Methods: In the Medical Information Mart for Intensive Care (MIMIC)-III and IV databases, clinical data and survival situations of HF patients admitted to the intensive care unit (ICU) were retrospectively collected. Propensity Score Matching (PSM) analysis was used to balance baseline differences between HF patients with and without HH. Kaplan Meier analysis and multivariate Cox analysis were used to determining the effect of HH on the survival of CF patients. For developing a model that can predict 30-day mortality in CF patients with HH, the feature recurrence elimination (RFE) method was applied to feature selection, and seven machine learning algorithms were employed to model construction. After training and hyper-parameter optimization (HPO) of the model through cross-validation in the training set, a performance comparison was performed through internal and external validation. To interpret the optimal model, Shapley Additive Explanations (SHAP) were used along with the Local Interpretable Model-agnostic Explanations (LIME) and the Partial Dependence Plot (PDP) techniques.

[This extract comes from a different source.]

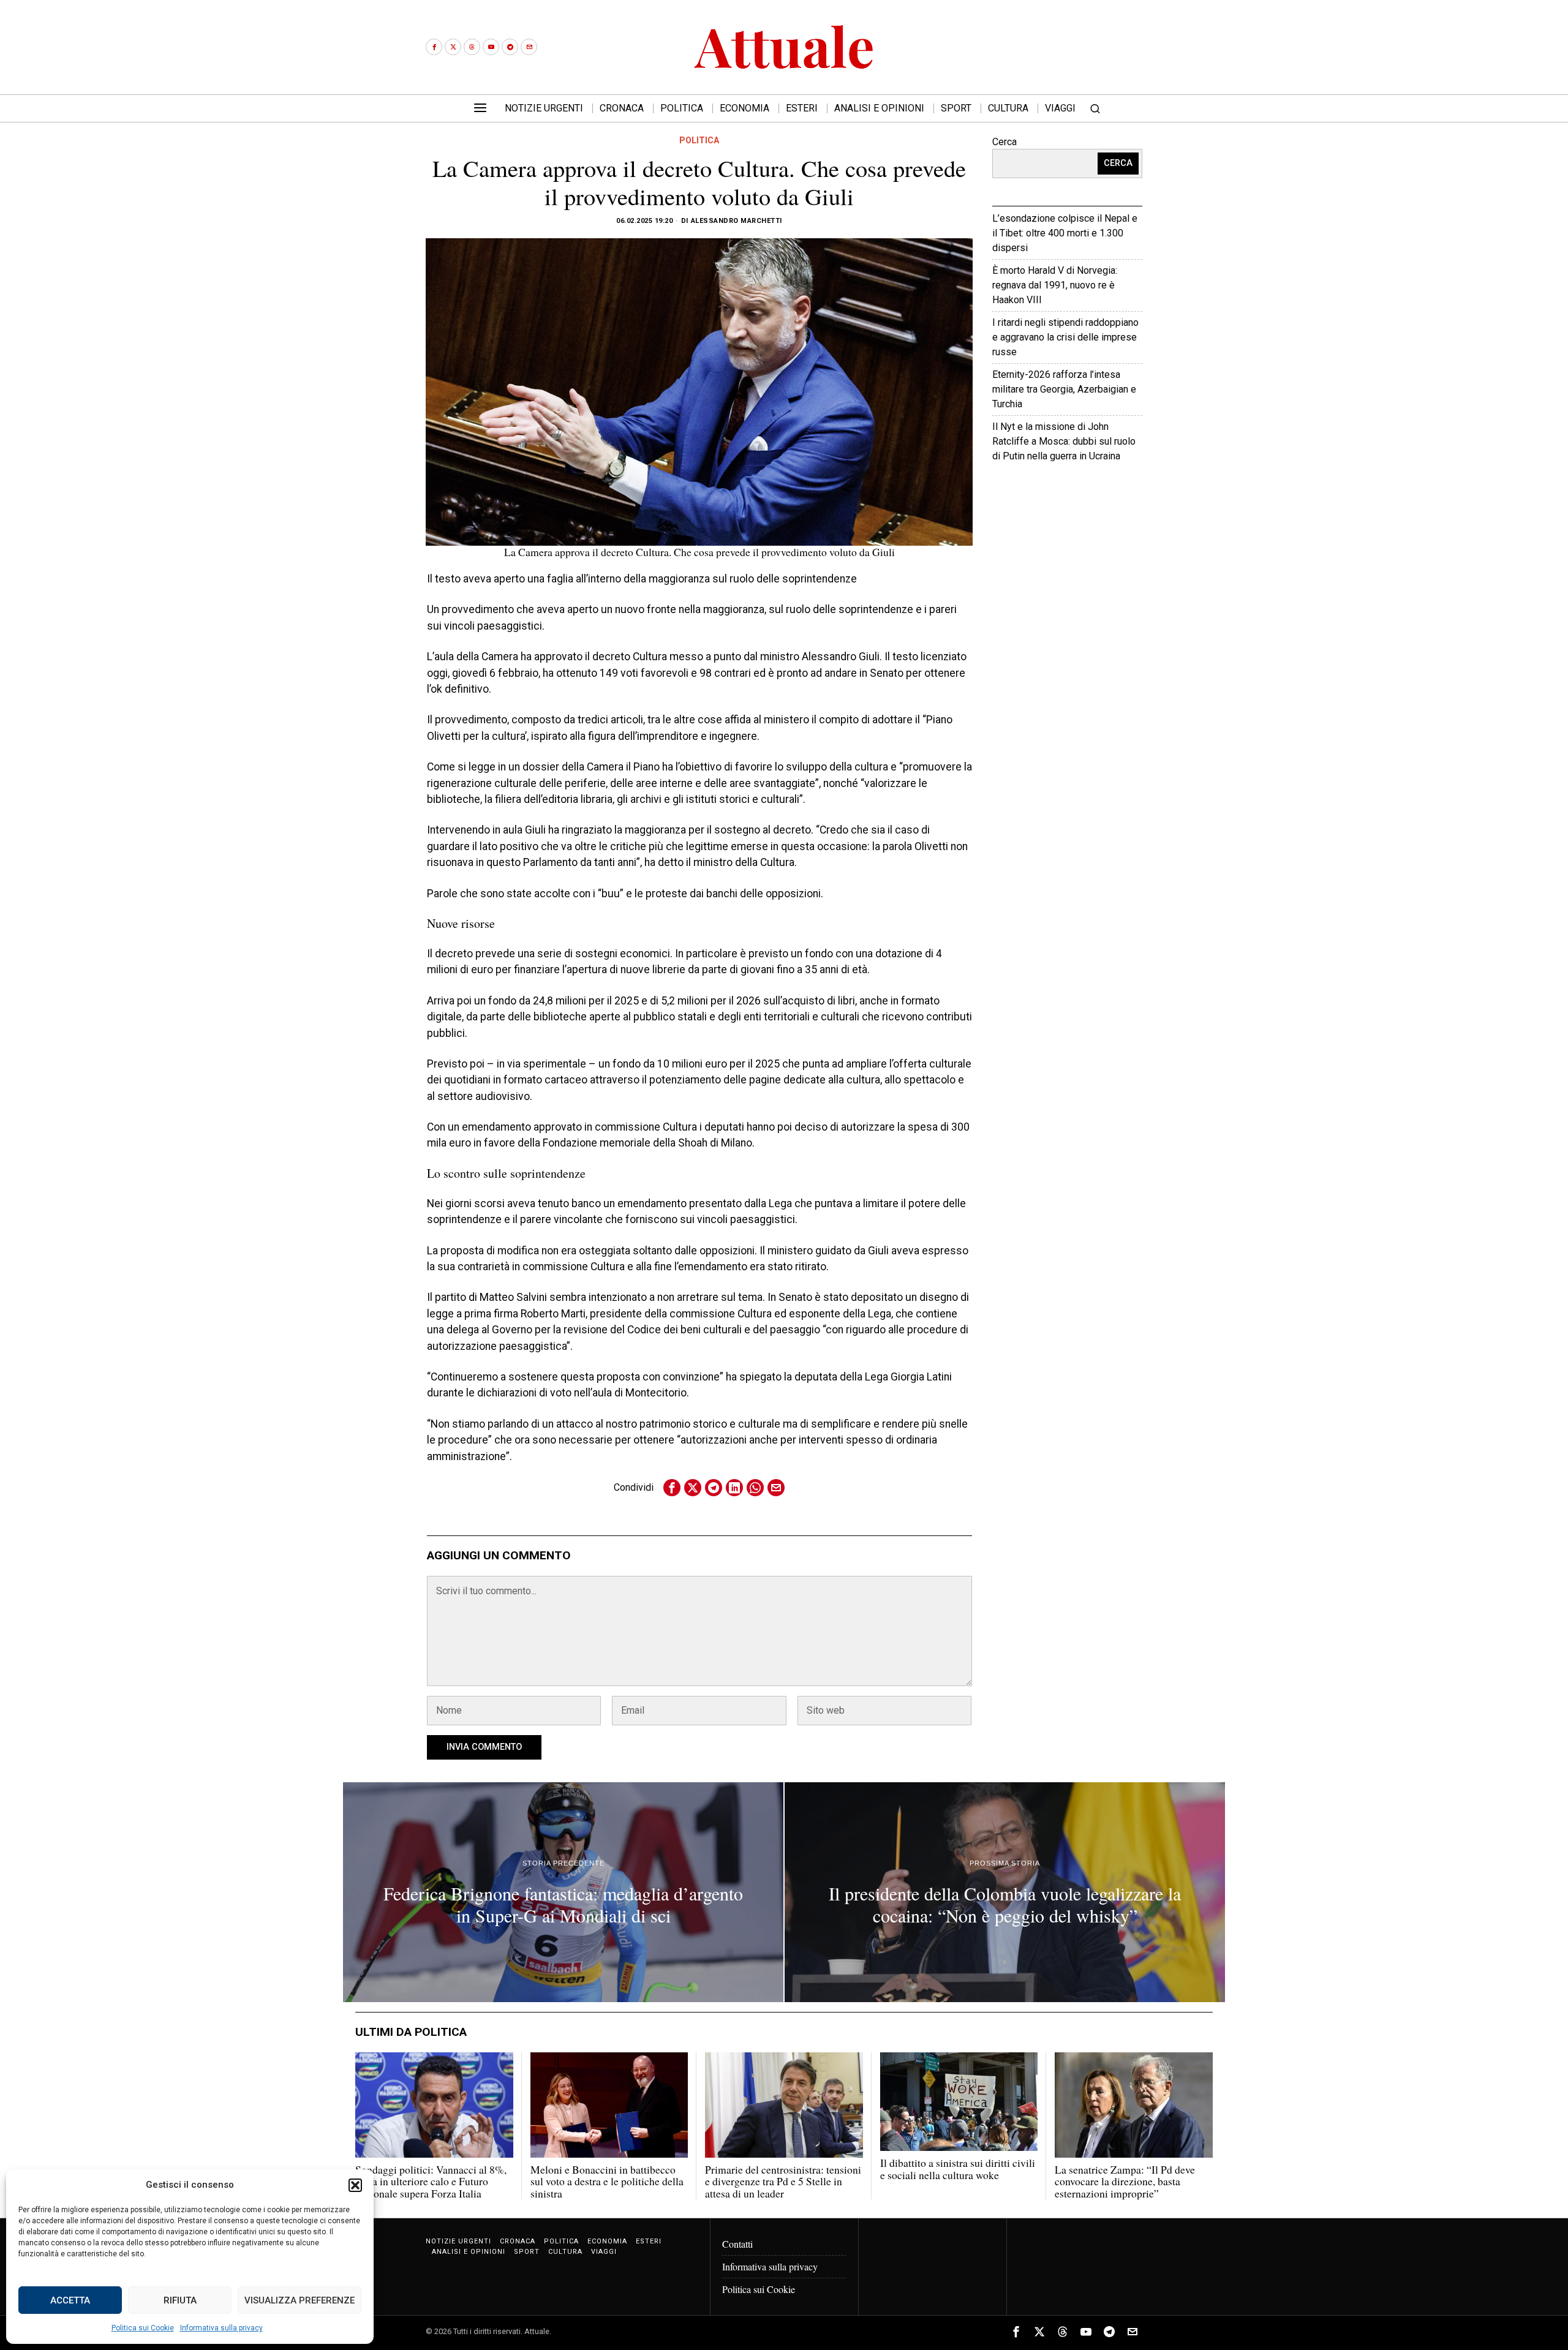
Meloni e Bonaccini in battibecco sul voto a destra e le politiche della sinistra (607, 2181)
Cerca (1004, 142)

Results: The incidence of HH was 6.5% in HF patients in the MIMIC cohort. HF patients with HH had a 30-day mortality rate of 33% and a 1-year mortality rate of 51%, and HH was an independent risk factor for increased short-term and long-term mortality risk in HF patients. After RFE, 21 key features (21/56) were selected to build the model. Internal validation and external validation suggested that Categorical Boosting (Catboost) had a higher discriminatory capability than the other models (internal validation: AUC, 0.832; 95% CI, 0.819-0.845; external validation: AUC, 0.757 95% CI, 0.739-0.776), and the simplified Catboost model (S-Catboost) also had good performance in both internal validation and external validation (internal validation: AUC, 0.801; 95% CI, 0.787-0.813; external validation: AUC, 0.729, 95% CI, 0.711-0.745).

Conclusion: HH was associated with increased mortality in HF patients. Machine learning methods had good performance in identifying the 30-day mortality risk of HF with HH. With interpretability techniques, the transparency of machine learning models has been enhanced to facilitate user understanding of the prediction results.

Keywords: heart failure; hypoxic hepatitis; interpretability; machine learning; prediction model.